Dragon Quest Builders is a ridiculous amount of fun.

Conceptually, its existence feels a bit confusing. Why would one of Japan’s most dyed-in-the-wool RPGs try a mashup with the tear-down, brick-up, non-linear world-building of Minecraft? The two share very little overlap in design or ideology. Not that Dragon Quest hasn’t had its fair share of odd spin-offs, but Builders seemed about as incongruous a pairing as Chex Quest was to first-person shooters. That Builders is coming West at all is even more surprising.

Then I decided to check out a close-to-final version of the game for myself during PAX West and didn’t stop playing for almost three hours.

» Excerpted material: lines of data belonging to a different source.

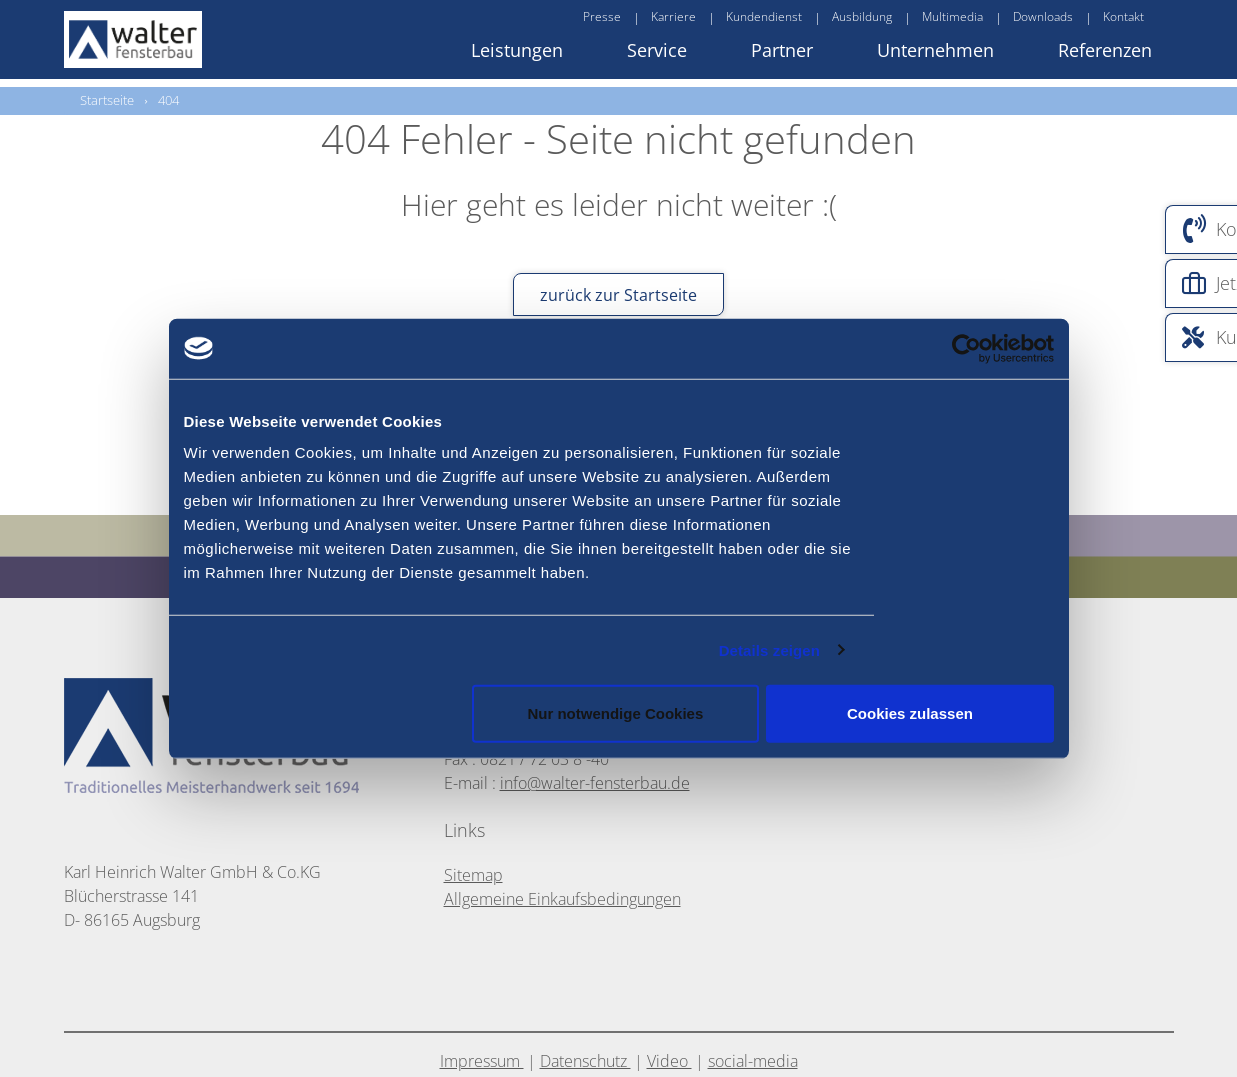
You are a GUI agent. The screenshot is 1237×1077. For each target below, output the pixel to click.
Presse (602, 16)
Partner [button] (782, 50)
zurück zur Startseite (618, 295)
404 (168, 100)
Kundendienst (764, 16)
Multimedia (952, 16)
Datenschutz (585, 1061)
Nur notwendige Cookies (615, 713)
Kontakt (1123, 16)
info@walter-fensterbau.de (595, 783)
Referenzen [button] (1105, 50)
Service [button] (657, 50)
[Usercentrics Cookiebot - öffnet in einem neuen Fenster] (1003, 348)
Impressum (482, 1061)
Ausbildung (862, 16)
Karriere (673, 16)
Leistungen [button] (517, 50)
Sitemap (473, 875)
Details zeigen (769, 649)
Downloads (1043, 16)
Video (669, 1061)
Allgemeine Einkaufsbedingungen (562, 899)
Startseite (107, 100)
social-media (753, 1061)
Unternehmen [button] (935, 50)
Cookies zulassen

Whatever confusion there was over Builders’s strange premise was almost immediately thrown out the window because, faithful to a world that boasts cuddly slime monsters as poster creatures, there’s an immediate abundance of charm to be had.

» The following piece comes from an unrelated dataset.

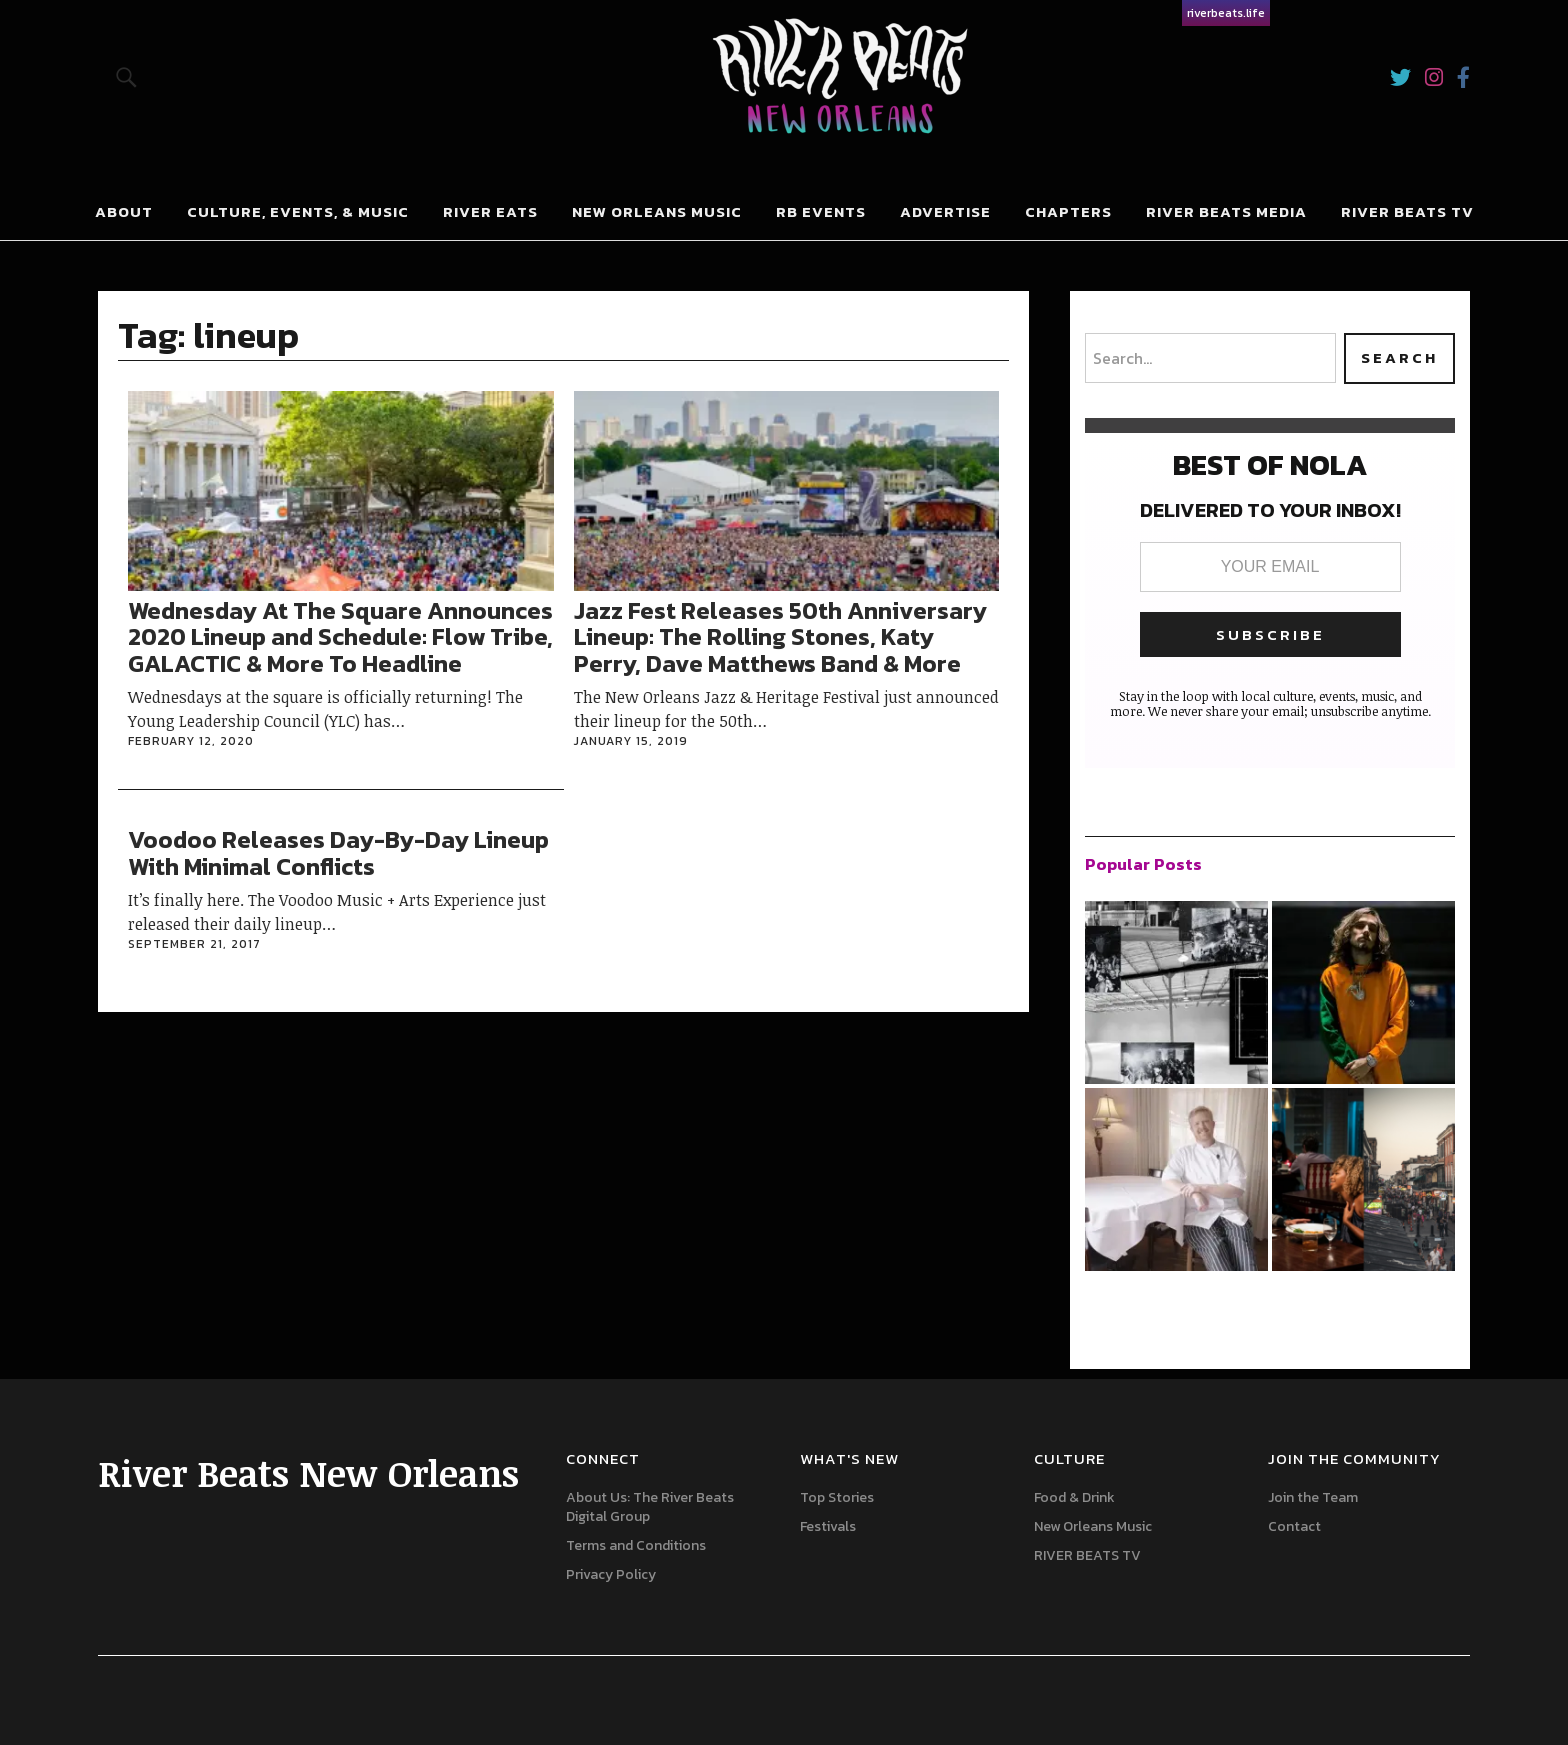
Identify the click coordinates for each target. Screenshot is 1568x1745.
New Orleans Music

If you’re interested in Builders, that probably goes without saying — Dragon Quest’s stock and trade is largely in its infectious personality. By adapting the immediate dopamine drip of building — as quick and painless here as it is in Minecraft — what emerges is something that’s damn hard to put down.

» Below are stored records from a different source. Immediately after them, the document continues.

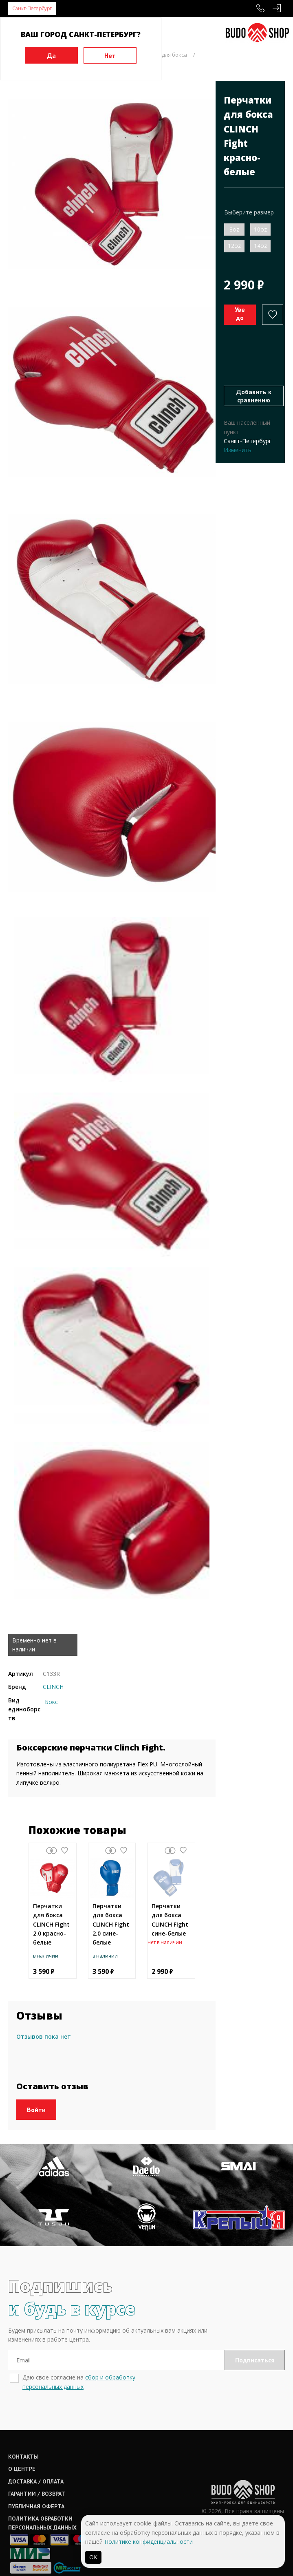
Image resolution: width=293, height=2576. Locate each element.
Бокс (51, 1702)
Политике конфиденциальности (148, 2541)
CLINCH (53, 1687)
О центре (21, 2455)
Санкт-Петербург (32, 8)
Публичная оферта (36, 2492)
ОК (93, 2557)
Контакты (23, 2442)
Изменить (237, 450)
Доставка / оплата (36, 2467)
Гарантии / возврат (36, 2479)
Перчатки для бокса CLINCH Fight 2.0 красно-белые (51, 1924)
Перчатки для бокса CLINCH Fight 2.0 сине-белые (111, 1924)
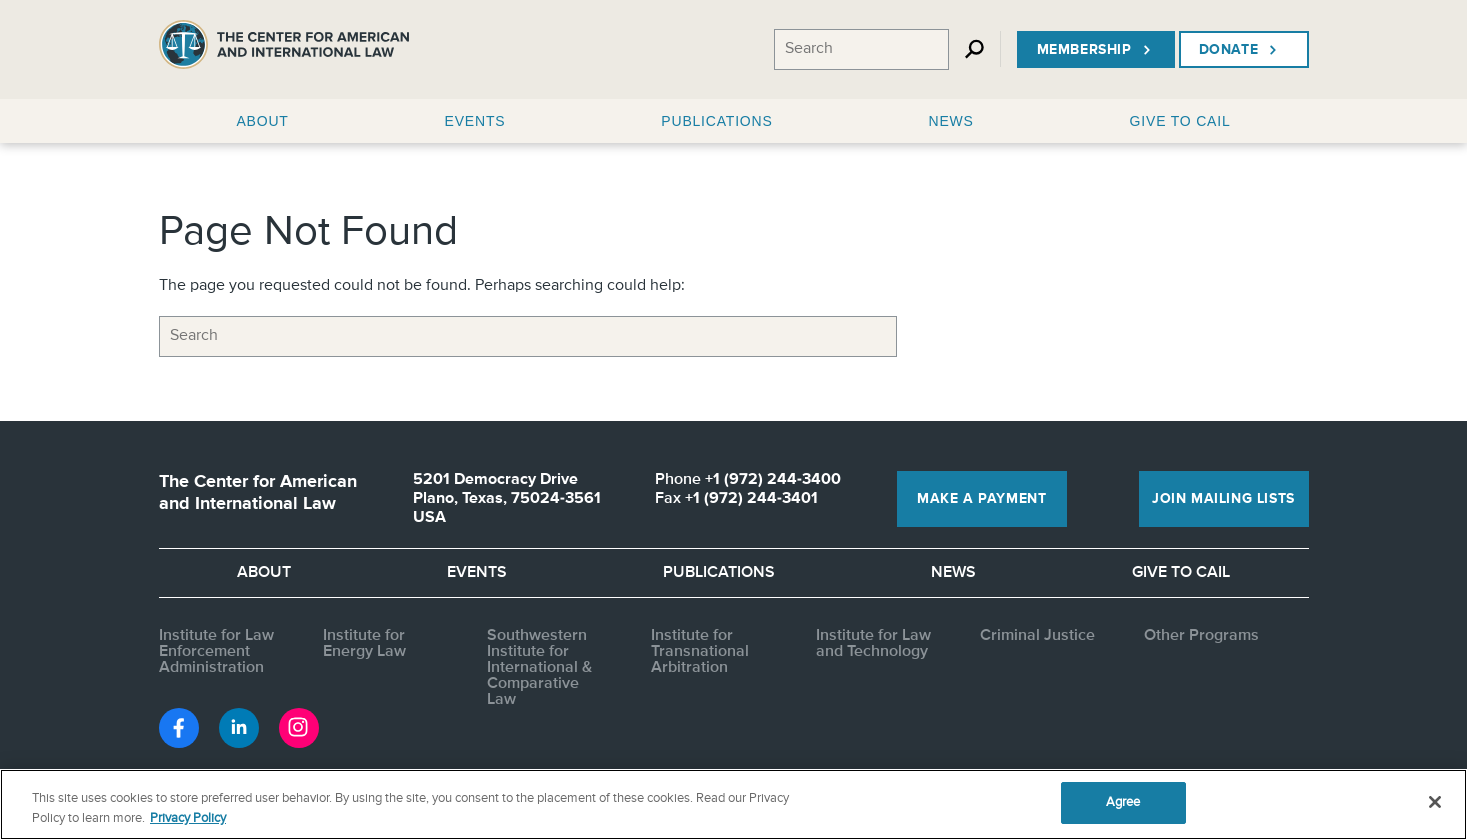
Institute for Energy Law (364, 644)
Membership (1096, 50)
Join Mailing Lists (1223, 499)
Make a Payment (981, 499)
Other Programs (1201, 636)
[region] (733, 804)
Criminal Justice (1037, 636)
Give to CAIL (1181, 573)
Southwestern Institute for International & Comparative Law (539, 668)
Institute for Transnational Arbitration (700, 652)
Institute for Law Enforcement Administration (216, 652)
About (264, 573)
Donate (1240, 50)
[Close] (1435, 802)
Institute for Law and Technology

By its very nature, creating things is fun, but you need a purpose. So, when you approach the ramshackle ruins of what used to be a town, you want to clean it up. This will attract more NPCs who in turn will give you more quests (which inevitably involve more building). As your town goes from a few simple rooms to more complex constructions with a wider range of tools and equipment you can create, you just want to keep building.

Builders also manages to keep its own identity, because it’s still an RPG. Rather than gaining levels yourself, your town does, which is controlled by building. Again, this seems like a matter of conversion — instead of going through the traditional random battles and leveling systems, the design here adapts Minecraft’s tenets into a palatable RPG formula. Also, it looks the part. Minor, but I can’t say I’d necessarily be as into Builders if the entire aesthetic replaced Toriyama’s characters with 3D pixel art.

Still, can’t you do all this, or most of it, in Minecraft? To an extent. Builders just gives that sandbox feel some much-needed context. Maybe for those that Mojang never could grab, that’s exactly what was missing. In any case, there’s a demo out now on PSN you should definitely try before the game’s release.